Exercise ▸ Print out each record, keeping it identical to the original.

** Records shown follows **

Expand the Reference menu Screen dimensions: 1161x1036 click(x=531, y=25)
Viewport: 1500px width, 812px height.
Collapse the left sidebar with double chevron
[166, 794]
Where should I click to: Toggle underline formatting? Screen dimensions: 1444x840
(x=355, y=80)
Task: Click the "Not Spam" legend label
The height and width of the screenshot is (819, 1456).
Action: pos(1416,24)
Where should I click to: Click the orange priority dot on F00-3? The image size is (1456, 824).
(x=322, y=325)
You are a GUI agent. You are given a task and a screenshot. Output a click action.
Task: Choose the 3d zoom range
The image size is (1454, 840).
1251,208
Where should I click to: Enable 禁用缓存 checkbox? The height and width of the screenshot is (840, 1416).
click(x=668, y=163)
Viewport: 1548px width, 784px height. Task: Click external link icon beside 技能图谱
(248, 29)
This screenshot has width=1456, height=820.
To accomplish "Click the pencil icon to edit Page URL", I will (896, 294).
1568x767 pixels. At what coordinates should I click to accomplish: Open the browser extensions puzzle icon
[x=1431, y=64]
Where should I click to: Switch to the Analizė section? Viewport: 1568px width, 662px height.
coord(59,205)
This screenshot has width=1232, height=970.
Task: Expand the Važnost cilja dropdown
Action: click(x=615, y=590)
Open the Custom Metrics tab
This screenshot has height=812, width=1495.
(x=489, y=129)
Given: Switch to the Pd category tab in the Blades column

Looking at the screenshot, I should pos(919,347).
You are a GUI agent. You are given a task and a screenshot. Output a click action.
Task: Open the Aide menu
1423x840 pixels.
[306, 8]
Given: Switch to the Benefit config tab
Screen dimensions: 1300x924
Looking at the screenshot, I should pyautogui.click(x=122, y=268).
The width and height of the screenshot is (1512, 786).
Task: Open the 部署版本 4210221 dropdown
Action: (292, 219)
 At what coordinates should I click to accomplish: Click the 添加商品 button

** End of Records shown **

Solution to this exercise ▸
Expand the Reference menu Screen dimensions: 1161x1036 click(x=531, y=25)
Viewport: 1500px width, 812px height.
Collapse the left sidebar with double chevron
[166, 794]
Where should I click to: Toggle underline formatting? Screen dimensions: 1444x840
(x=355, y=80)
Task: Click the "Not Spam" legend label
The height and width of the screenshot is (819, 1456).
Action: pos(1416,24)
Where should I click to: Click the orange priority dot on F00-3? The image size is (1456, 824).
(x=322, y=325)
You are a GUI agent. You are given a task and a screenshot. Output a click action.
Task: Choose the 3d zoom range
The image size is (1454, 840).
1251,208
Where should I click to: Enable 禁用缓存 checkbox? The height and width of the screenshot is (840, 1416).
click(x=668, y=163)
Viewport: 1548px width, 784px height. Task: Click external link icon beside 技能图谱
(248, 29)
This screenshot has width=1456, height=820.
To accomplish "Click the pencil icon to edit Page URL", I will (896, 294).
1568x767 pixels. At what coordinates should I click to accomplish: Open the browser extensions puzzle icon
[x=1431, y=64]
Where should I click to: Switch to the Analizė section? Viewport: 1568px width, 662px height.
coord(59,205)
This screenshot has width=1232, height=970.
Task: Expand the Važnost cilja dropdown
Action: click(x=615, y=590)
Open the Custom Metrics tab
This screenshot has height=812, width=1495.
(x=489, y=129)
Given: Switch to the Pd category tab in the Blades column

Looking at the screenshot, I should pos(919,347).
You are a GUI agent. You are given a task and a screenshot. Output a click action.
Task: Open the Aide menu
1423x840 pixels.
[306, 8]
Given: Switch to the Benefit config tab
Screen dimensions: 1300x924
Looking at the screenshot, I should pyautogui.click(x=122, y=268).
The width and height of the screenshot is (1512, 786).
Task: Open the 部署版本 4210221 dropdown
Action: (292, 219)
 At what coordinates should I click to accomplish: Click the 添加商品 button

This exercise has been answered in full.